Early Observations on the Use of EGFRvIII-directed CART cells for Human Glioblastoma: Clinical Results and Future Directions
Donald M. O’Rourke, M.D, Department of Neurosurgery, University of Pennsylvania School of Medicine, The Abramson Cancer Center, Philadelphia
Date & Time:
Wednesday, 24 May 2017, 13:30
We initiated a first-in-human pilot study of intravenous delivery of a single dose of autologous T cells re-directed to the EGFR variant III (EGFRvIII) mutation by means of a lentiviral vector encoding a chimeric antigen receptor (CAR).
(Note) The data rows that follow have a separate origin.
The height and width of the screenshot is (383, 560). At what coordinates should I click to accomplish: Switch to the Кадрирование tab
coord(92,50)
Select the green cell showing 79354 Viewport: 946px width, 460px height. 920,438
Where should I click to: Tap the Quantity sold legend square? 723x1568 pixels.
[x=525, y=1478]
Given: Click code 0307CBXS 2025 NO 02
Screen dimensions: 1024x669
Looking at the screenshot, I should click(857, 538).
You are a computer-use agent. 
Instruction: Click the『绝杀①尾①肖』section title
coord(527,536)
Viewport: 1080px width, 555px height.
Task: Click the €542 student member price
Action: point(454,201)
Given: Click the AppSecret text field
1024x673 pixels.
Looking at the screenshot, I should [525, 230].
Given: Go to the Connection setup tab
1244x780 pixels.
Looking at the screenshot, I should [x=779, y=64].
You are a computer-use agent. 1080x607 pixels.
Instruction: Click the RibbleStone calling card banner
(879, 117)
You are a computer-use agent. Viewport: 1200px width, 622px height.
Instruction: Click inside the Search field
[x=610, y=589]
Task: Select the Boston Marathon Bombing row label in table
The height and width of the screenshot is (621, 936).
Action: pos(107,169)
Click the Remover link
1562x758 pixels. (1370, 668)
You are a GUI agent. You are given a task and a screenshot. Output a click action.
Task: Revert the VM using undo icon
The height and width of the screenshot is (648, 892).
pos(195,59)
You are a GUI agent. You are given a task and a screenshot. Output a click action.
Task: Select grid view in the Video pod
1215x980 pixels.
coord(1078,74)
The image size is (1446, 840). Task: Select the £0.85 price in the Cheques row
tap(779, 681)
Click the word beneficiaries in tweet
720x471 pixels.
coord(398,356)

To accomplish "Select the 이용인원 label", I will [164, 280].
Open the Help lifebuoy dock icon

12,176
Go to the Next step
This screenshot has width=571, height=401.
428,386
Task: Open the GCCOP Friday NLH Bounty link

We report our findings on the first ten recurrent glioblastoma (GBM) patients treated. We found that manufacturing and infusion of CART- EGFRvIII cells is feasible and safe, without evidence of off-tumor toxicity or cytokine release syndrome. One patient has had residual stable disease for over 18 months of follow-up. All patients demonstrated detectable transient expansion of CART-EGFRvIII cells in peripheral blood. Seven patients had post-CART surgical intervention, which allowed for tissue-specific analysis of CART-EGFRvIII trafficking to the tumor, phenotyping of tumor-infiltrating T cells and the tumor microenvironment in situ, and analysis of post-therapy EGFRvIII target antigen expression. Imaging findings after CART immunotherapy were complex, further reinforcing the need for pathologic sampling in infused patients. We found trafficking of CART-EGFRvIII cells across the blood brain barrier to regions of active glioblastoma accompanied by CART cell activation, with antigen decrease in five of these seven patients. In situ evaluation of the tumor environment demonstrated increased and robust expression of inhibitory molecules and infiltration by regulatory T cells after CART infusion, compared to pre-CART infusion tumor specimens. Our initial experience with CAR T cells in recurrent glioblastoma suggests that although intravenous infusion results in CART cell bioactivity in the brain, overcoming the adaptive changes in the local tumor microenvironment and addressing the antigen heterogeneity may improve the efficacy of EGFRvIII-directed strategies in GBM.